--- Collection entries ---
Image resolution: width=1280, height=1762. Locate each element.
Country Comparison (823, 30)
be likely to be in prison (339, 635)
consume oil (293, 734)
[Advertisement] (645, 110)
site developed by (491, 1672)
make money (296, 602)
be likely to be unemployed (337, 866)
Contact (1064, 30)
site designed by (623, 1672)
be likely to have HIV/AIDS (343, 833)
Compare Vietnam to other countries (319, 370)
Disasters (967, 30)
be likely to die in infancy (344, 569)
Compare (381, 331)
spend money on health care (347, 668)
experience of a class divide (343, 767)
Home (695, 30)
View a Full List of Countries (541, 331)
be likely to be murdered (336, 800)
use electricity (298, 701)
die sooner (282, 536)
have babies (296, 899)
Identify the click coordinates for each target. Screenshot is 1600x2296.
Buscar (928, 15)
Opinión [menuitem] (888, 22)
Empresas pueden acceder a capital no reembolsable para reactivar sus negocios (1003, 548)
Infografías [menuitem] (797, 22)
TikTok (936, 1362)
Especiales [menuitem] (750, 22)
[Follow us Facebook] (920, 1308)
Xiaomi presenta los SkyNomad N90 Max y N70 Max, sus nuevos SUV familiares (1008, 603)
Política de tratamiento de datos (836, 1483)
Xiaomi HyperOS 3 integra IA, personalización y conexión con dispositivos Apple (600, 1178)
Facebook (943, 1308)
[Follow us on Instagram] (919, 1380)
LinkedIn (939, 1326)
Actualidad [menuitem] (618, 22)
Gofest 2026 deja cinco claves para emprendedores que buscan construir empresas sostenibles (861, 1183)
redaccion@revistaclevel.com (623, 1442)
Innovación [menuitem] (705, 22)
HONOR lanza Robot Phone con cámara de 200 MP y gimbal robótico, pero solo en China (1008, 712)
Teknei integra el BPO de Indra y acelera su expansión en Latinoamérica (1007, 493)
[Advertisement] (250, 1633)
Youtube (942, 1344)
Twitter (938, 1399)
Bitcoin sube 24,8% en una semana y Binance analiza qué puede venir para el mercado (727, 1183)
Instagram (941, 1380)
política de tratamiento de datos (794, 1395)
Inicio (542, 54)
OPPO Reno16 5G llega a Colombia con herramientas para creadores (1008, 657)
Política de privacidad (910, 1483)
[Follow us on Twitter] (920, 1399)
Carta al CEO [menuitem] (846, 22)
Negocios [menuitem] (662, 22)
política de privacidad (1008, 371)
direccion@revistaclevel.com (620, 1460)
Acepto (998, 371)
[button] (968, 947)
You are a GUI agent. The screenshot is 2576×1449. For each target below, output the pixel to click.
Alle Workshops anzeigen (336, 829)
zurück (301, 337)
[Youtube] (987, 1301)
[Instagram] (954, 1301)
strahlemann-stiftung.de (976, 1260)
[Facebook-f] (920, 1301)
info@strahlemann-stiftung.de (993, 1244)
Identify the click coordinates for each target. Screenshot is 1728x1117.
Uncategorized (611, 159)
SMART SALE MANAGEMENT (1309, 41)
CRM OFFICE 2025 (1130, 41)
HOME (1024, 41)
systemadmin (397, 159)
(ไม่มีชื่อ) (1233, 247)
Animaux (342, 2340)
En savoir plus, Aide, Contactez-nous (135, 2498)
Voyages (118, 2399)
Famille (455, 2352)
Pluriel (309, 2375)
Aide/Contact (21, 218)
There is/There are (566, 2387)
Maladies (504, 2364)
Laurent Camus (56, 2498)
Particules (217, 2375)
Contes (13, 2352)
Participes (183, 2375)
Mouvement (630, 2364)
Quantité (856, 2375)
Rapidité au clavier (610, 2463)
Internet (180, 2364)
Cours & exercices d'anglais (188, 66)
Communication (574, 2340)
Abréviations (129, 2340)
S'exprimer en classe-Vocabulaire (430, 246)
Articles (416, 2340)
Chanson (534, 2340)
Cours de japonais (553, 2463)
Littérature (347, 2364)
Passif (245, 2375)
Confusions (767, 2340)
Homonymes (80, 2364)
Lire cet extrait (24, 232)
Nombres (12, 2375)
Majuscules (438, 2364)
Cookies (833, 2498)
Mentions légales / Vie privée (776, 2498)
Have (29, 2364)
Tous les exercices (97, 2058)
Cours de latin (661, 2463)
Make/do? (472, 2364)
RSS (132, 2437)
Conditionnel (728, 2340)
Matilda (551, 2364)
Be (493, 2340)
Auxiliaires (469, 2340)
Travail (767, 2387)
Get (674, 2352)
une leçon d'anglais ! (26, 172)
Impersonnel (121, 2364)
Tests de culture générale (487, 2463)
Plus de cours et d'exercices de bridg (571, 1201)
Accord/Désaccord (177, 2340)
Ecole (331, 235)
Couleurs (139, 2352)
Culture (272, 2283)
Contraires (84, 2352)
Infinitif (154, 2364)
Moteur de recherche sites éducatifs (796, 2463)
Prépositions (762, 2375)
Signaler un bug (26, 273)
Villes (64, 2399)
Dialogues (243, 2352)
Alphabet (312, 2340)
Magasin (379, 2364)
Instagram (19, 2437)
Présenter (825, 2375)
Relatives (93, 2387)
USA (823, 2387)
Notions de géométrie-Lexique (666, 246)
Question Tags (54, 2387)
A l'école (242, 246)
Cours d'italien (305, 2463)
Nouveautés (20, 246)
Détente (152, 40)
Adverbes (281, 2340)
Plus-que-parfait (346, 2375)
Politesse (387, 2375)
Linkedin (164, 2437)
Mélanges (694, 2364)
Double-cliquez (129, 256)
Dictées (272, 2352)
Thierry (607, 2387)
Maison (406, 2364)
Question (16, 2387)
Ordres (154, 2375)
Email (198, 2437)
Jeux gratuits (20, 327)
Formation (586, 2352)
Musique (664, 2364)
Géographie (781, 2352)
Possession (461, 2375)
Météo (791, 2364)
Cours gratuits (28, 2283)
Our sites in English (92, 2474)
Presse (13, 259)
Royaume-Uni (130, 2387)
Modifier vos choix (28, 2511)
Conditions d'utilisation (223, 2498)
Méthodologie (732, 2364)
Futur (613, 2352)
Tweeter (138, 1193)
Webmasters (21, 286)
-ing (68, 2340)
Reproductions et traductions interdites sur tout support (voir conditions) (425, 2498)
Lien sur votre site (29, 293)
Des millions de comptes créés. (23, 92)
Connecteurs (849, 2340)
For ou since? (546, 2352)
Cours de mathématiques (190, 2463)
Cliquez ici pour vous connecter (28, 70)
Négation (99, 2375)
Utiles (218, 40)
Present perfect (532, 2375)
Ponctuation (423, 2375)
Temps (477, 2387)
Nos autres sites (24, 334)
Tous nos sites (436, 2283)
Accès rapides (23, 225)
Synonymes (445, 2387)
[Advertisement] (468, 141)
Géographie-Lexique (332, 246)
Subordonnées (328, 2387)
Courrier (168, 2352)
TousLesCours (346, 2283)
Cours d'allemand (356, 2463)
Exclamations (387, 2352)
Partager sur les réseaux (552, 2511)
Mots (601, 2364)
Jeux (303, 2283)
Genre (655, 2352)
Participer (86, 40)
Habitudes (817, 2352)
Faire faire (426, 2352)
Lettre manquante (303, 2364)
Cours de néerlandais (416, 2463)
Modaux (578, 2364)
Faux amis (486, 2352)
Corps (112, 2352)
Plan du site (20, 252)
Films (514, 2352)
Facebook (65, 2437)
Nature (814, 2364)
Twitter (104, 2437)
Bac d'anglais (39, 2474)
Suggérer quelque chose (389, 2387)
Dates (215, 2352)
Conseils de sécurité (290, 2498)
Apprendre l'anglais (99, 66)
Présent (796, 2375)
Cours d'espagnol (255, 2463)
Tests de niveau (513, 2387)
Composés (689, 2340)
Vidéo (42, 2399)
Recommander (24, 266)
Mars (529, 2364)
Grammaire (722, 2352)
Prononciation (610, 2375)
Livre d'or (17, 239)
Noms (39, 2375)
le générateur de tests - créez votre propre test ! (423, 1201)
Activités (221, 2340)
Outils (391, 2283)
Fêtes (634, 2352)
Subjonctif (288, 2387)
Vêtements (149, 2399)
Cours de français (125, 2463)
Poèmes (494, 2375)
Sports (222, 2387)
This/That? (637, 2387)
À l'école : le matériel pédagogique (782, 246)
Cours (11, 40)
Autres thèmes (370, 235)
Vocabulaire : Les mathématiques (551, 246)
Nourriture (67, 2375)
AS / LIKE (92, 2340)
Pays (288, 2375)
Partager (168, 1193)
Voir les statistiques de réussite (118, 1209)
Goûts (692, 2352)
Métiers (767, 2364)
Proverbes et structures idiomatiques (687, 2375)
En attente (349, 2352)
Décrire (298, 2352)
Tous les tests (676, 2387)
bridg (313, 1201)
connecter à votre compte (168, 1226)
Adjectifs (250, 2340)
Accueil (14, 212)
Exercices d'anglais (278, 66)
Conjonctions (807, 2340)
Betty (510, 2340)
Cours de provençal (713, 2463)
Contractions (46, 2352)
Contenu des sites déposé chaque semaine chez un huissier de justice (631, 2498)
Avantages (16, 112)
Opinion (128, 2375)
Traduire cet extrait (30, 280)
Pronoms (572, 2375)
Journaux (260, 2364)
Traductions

--- TASK TO COMPLETE ---
Among the entries above, locate the lines containing "direccion@revistaclevel.com (620, 1460)" and "[Youtube] (987, 1301)", and transcribe exactly those two lines and all lines between.

--- ANSWER TO THIS PROBLEM ---
direccion@revistaclevel.com (620, 1460)
Acepto (998, 371)
[button] (968, 947)
You are a GUI agent. The screenshot is 2576×1449. For each target below, output the pixel to click.
Alle Workshops anzeigen (336, 829)
zurück (301, 337)
[Youtube] (987, 1301)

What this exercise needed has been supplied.